● TEXT SHOWN:

Sunday, January 30, 2011

Clear

That’s how I feel.

Clear as these waters off this beach, early afternoon, Tortola, British Virgin Islands. I’ve gone into the water, have tasted the sea and felt the sand between my toes. I’ve dipped into the waters off four island beaches this trip – both the Caribbean and the Atlantic sides. I don’t care so much anymore about capturing the details, with either my camera or my memory. The experiences will live in me. Perhaps on a cellular level, if there’s anything to this modernist interpretation of how experience gets integrated.

On my first ever trip to the Caribbean, during a swim near the harbour in Grenada, my good friend Thomps gave me a lesson on floating on water. It happens that Thomps is a reverend in the African Methodist Episcopal Church, but I’m pretty sure that he’s also a Taoist. He instructed me to simply let go, to relax all my muscles, and let the waters do the rest. Being a clumsy swimmer, used to struggling to move myself across even a small pool, accepting his invitation was not exactly natural. Relaxing in water was something that had never occurred to me. Never would have. But it was so easy.

Almost instantly, this method became my favorite way to experience any body of water. I do it every chance I get. In a bathtub if it’s big enough. What an incredible feeling it is, to relax totally, to progressively give up control of my limbs – feet, legs, arms, head and neck, and to feel the waters carry me. More than that. The lake or sea or ocean cradles me, massages me; it causes my body to flutter and ripple with the smallest wavelets. Like being kissed by the Earth. And, best of all, it bestows upon me a deep and certain feeling of belonging. Yes, I am a creature of this planet. I was designed for it; it was designed for me. I am Home.

● PROBLEMS TO WORK ON:
- 1) Reproduce the passage of the post about floating that runs from "Clear as these" to "experience gets integrated.".
- 2) Which limbs does the post about floating name in the words that follow "give up control of my limbs"? List all of them.
- 3) For each statement, say whether it agrees with the post about floating, and quote the words that decide it. (a) On this trip the writer has been in the water on both the Caribbean and the Atlantic sides. (b) The floating lesson took place in Tortola. (c) The writer was a confident swimmer before learning to float.

● DATA:
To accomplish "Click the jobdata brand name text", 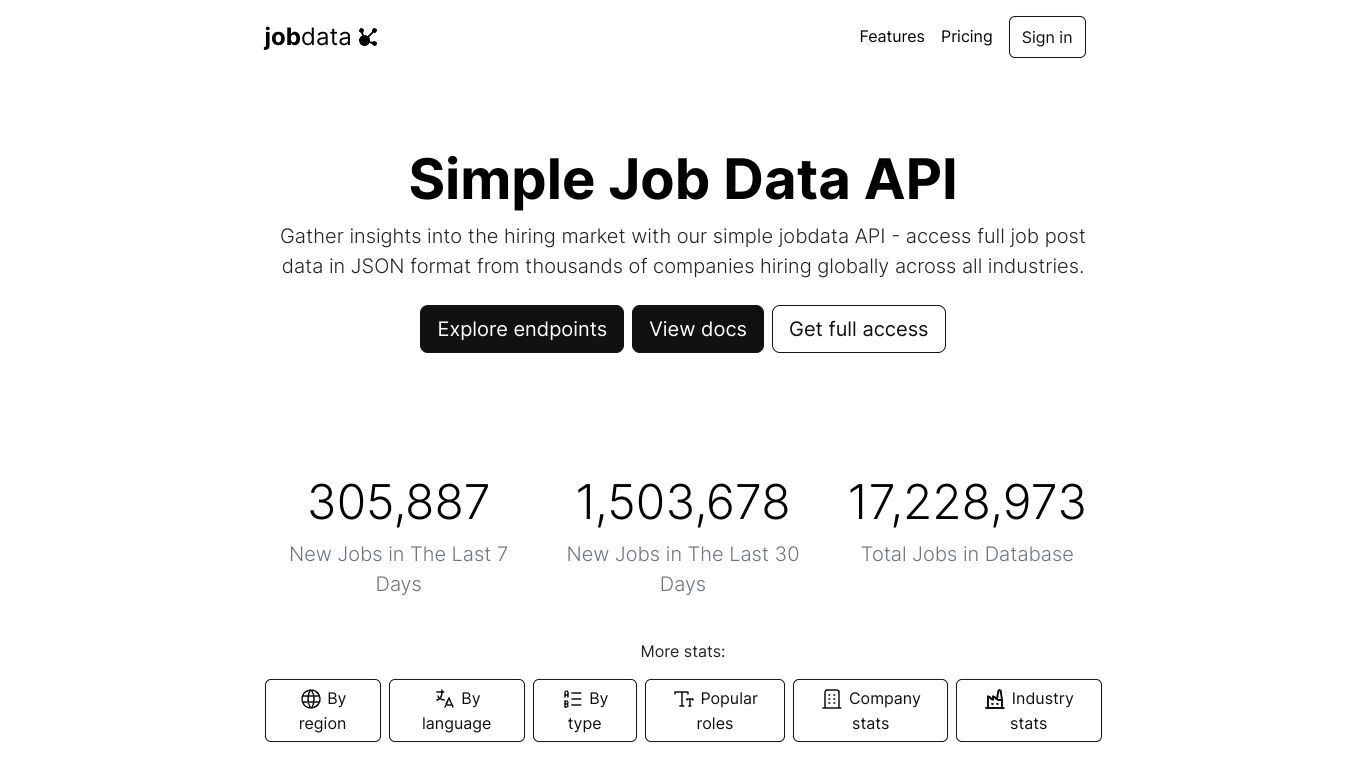I will [x=307, y=37].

● SOLUTIONS:
- 1)
Clear as these waters off this beach, early afternoon, Tortola, British Virgin Islands. I’ve gone into the water, have tasted the sea and felt the sand between my toes. I’ve dipped into the waters off four island beaches this trip – both the Caribbean and the Atlantic sides. I don’t care so much anymore about capturing the details, with either my camera or my memory. The experiences will live in me. Perhaps on a cellular level, if there’s anything to this modernist interpretation of how experience gets integrated.

- 2) feet, legs, arms, head, neck

- 3)
(a) Yes: "both the Caribbean and the Atlantic sides"
(b) No: "during a swim near the harbour in Grenada"
(c) No: "Being a clumsy swimmer"